Indium (In)-doped titanium dioxide (TiO₂) nanoparticles were synthesized using a controlled sol-gel method. The structures and properties of the catalysts were characterized by XRD, FE-SEM, TEM, XPS, BET, UV-vis and PL spectroscopy. Indium, present over the TiO₂ in metal state, inhibited crystal growth and produced anatase phase of mesoporous TiO₂ nanoparticles. Doping In in TiO₂ also increased the surface area and enlarged the band gap. The photocatalytic activities of In-doped TiO₂ nanoparticles were considerably improved for CO₂ reduction with H₂O vapors in a cell type photoreactor. CO was observed as the main product over TiO₂, but doping In in TiO₂ remarkably increased the CH₄ yield.
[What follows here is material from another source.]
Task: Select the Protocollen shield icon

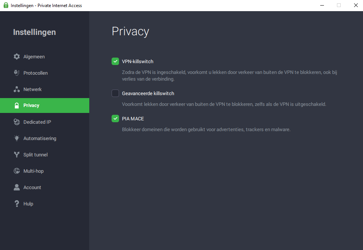Action: click(x=17, y=73)
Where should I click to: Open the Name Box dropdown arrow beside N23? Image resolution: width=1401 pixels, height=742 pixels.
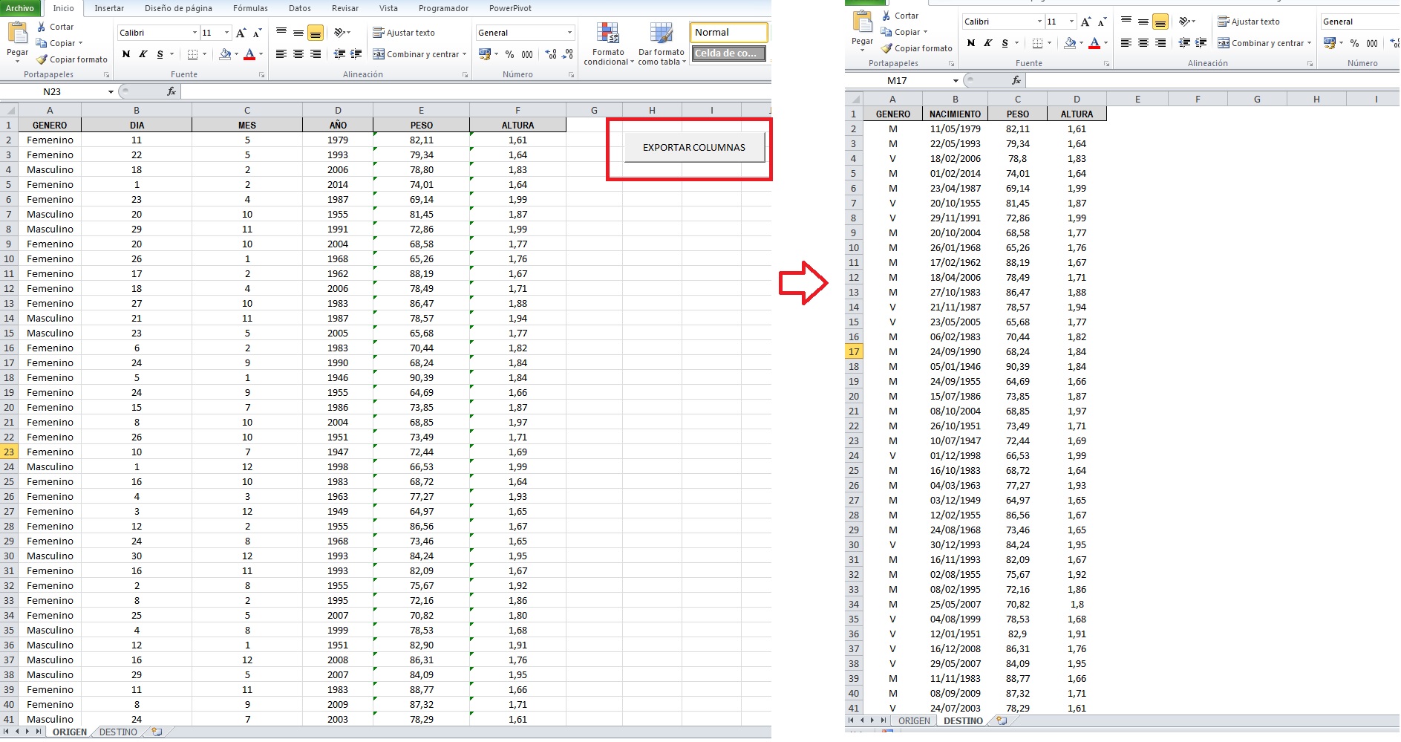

CH₄ production rate over 10wt.% In-doped TiO ₂ was 7.9-fold higher than the bare TiO₂ at 100°C and CO₂/H₂O ratio of 1.43. In addition, C₁-₃ higher hydrocarbons namely C₂H₄, C₂H₆, C₃H₆ and C₃H₈ were detected in the product mixture. The enhanced photoactivity in mesoporous In-doped TiO₂ nanoparticles can be attributed to interfacial transfer of photogenerated charges, which led to effective charge separation and inhibited recombination of photogenerated electron-hole (e^-/h⁺) pairs. Langmuir-Hinshelwood model, developed to investigate reaction rate parameters, fitted well with the experimental data.